[RECORDS FOR PROCESSING — start]

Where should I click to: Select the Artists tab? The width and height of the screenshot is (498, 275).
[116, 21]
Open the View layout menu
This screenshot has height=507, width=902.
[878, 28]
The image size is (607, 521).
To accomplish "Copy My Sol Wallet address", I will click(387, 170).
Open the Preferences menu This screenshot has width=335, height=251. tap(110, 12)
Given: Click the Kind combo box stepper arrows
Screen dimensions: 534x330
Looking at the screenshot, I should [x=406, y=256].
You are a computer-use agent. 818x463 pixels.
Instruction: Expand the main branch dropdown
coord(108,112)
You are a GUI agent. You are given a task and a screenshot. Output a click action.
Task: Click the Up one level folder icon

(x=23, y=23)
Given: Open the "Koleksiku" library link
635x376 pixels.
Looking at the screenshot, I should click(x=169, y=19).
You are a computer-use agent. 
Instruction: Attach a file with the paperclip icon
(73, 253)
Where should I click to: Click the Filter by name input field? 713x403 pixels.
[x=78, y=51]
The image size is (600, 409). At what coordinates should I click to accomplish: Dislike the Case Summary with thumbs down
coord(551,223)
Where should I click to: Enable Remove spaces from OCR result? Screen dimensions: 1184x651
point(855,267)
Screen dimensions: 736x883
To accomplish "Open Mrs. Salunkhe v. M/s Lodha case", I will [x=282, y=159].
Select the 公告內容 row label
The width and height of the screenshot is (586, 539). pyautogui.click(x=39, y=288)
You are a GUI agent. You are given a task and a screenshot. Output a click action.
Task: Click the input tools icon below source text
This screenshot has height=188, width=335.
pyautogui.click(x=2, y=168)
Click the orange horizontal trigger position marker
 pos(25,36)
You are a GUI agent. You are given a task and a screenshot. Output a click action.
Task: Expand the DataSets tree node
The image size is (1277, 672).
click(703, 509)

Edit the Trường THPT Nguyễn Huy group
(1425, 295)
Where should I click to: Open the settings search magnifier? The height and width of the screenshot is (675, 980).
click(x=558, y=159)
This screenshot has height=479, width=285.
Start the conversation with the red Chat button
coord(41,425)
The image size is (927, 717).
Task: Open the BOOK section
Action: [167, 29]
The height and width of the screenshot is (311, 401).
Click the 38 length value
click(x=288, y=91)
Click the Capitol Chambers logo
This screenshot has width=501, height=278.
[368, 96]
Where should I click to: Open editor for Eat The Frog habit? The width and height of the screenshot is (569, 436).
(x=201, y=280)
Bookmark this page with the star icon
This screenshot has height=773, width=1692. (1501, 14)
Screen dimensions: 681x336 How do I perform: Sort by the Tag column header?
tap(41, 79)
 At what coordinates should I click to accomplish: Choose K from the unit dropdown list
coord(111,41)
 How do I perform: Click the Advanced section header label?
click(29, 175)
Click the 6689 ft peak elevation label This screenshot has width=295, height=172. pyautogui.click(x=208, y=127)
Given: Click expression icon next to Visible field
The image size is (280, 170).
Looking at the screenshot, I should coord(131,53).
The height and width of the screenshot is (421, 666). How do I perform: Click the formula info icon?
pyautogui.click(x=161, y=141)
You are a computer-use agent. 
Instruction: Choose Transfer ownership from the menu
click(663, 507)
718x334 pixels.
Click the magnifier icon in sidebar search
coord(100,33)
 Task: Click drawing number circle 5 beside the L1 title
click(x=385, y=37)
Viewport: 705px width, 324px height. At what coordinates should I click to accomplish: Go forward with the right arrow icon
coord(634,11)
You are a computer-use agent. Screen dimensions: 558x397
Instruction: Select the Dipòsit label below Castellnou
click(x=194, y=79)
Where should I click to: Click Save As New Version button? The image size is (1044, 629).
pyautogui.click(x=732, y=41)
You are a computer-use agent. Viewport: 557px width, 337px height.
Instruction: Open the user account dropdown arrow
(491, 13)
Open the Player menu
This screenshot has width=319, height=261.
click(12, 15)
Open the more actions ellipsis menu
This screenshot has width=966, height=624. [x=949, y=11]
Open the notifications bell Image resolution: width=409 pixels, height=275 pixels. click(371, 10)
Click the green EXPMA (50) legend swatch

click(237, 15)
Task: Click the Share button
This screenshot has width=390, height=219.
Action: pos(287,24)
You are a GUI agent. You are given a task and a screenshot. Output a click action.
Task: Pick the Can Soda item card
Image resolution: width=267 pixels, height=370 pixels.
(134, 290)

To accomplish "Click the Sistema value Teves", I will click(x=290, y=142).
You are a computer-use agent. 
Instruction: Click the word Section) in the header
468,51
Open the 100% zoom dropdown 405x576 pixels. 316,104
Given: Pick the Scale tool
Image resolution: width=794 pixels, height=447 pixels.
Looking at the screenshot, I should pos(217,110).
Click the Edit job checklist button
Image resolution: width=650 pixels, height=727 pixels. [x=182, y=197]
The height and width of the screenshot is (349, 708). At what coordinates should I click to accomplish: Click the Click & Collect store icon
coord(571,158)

[RECORDS FOR PROCESSING — finish]

ABOUT THIS EXERCISE » A word-for-word copy of the data above is the goal, so set it all down again.

RESPONSE TO THE TASK »
Where should I click to: Select the Artists tab? The width and height of the screenshot is (498, 275).
[116, 21]
Open the View layout menu
This screenshot has height=507, width=902.
[878, 28]
The image size is (607, 521).
To accomplish "Copy My Sol Wallet address", I will click(387, 170).
Open the Preferences menu This screenshot has width=335, height=251. tap(110, 12)
Given: Click the Kind combo box stepper arrows
Screen dimensions: 534x330
Looking at the screenshot, I should [x=406, y=256].
You are a computer-use agent. 818x463 pixels.
Instruction: Expand the main branch dropdown
coord(108,112)
You are a GUI agent. You are given a task and a screenshot. Output a click action.
Task: Click the Up one level folder icon

(x=23, y=23)
Given: Open the "Koleksiku" library link
635x376 pixels.
Looking at the screenshot, I should click(x=169, y=19).
You are a computer-use agent. 
Instruction: Attach a file with the paperclip icon
(73, 253)
Where should I click to: Click the Filter by name input field? 713x403 pixels.
[x=78, y=51]
The image size is (600, 409). At what coordinates should I click to accomplish: Dislike the Case Summary with thumbs down
coord(551,223)
Where should I click to: Enable Remove spaces from OCR result? Screen dimensions: 1184x651
point(855,267)
Screen dimensions: 736x883
To accomplish "Open Mrs. Salunkhe v. M/s Lodha case", I will [x=282, y=159].
Select the 公告內容 row label
The width and height of the screenshot is (586, 539). pyautogui.click(x=39, y=288)
You are a GUI agent. You are given a task and a screenshot. Output a click action.
Task: Click the input tools icon below source text
This screenshot has height=188, width=335.
pyautogui.click(x=2, y=168)
Click the orange horizontal trigger position marker
 pos(25,36)
You are a GUI agent. You are given a task and a screenshot. Output a click action.
Task: Expand the DataSets tree node
The image size is (1277, 672).
click(703, 509)

Edit the Trường THPT Nguyễn Huy group
(1425, 295)
Where should I click to: Open the settings search magnifier? The height and width of the screenshot is (675, 980).
click(x=558, y=159)
This screenshot has height=479, width=285.
Start the conversation with the red Chat button
coord(41,425)
The image size is (927, 717).
Task: Open the BOOK section
Action: [167, 29]
The height and width of the screenshot is (311, 401).
Click the 38 length value
click(x=288, y=91)
Click the Capitol Chambers logo
This screenshot has width=501, height=278.
[368, 96]
Where should I click to: Open editor for Eat The Frog habit? The width and height of the screenshot is (569, 436).
(x=201, y=280)
Bookmark this page with the star icon
This screenshot has height=773, width=1692. (1501, 14)
Screen dimensions: 681x336 How do I perform: Sort by the Tag column header?
tap(41, 79)
 At what coordinates should I click to accomplish: Choose K from the unit dropdown list
coord(111,41)
 How do I perform: Click the Advanced section header label?
click(29, 175)
Click the 6689 ft peak elevation label This screenshot has width=295, height=172. pyautogui.click(x=208, y=127)
Given: Click expression icon next to Visible field
The image size is (280, 170).
Looking at the screenshot, I should coord(131,53).
The height and width of the screenshot is (421, 666). How do I perform: Click the formula info icon?
pyautogui.click(x=161, y=141)
You are a computer-use agent. 
Instruction: Choose Transfer ownership from the menu
click(663, 507)
718x334 pixels.
Click the magnifier icon in sidebar search
coord(100,33)
 Task: Click drawing number circle 5 beside the L1 title
click(x=385, y=37)
Viewport: 705px width, 324px height. At what coordinates should I click to accomplish: Go forward with the right arrow icon
coord(634,11)
You are a computer-use agent. Screen dimensions: 558x397
Instruction: Select the Dipòsit label below Castellnou
click(x=194, y=79)
Where should I click to: Click Save As New Version button? The image size is (1044, 629).
pyautogui.click(x=732, y=41)
You are a computer-use agent. Viewport: 557px width, 337px height.
Instruction: Open the user account dropdown arrow
(491, 13)
Open the Player menu
This screenshot has width=319, height=261.
click(12, 15)
Open the more actions ellipsis menu
This screenshot has width=966, height=624. [x=949, y=11]
Open the notifications bell Image resolution: width=409 pixels, height=275 pixels. click(371, 10)
Click the green EXPMA (50) legend swatch

click(237, 15)
Task: Click the Share button
This screenshot has width=390, height=219.
Action: pos(287,24)
You are a GUI agent. You are given a task and a screenshot. Output a click action.
Task: Pick the Can Soda item card
Image resolution: width=267 pixels, height=370 pixels.
(134, 290)

To accomplish "Click the Sistema value Teves", I will click(x=290, y=142).
You are a computer-use agent. 
Instruction: Click the word Section) in the header
468,51
Open the 100% zoom dropdown 405x576 pixels. 316,104
Given: Pick the Scale tool
Image resolution: width=794 pixels, height=447 pixels.
Looking at the screenshot, I should pos(217,110).
Click the Edit job checklist button
Image resolution: width=650 pixels, height=727 pixels. [x=182, y=197]
The height and width of the screenshot is (349, 708). At what coordinates should I click to accomplish: Click the Click & Collect store icon
coord(571,158)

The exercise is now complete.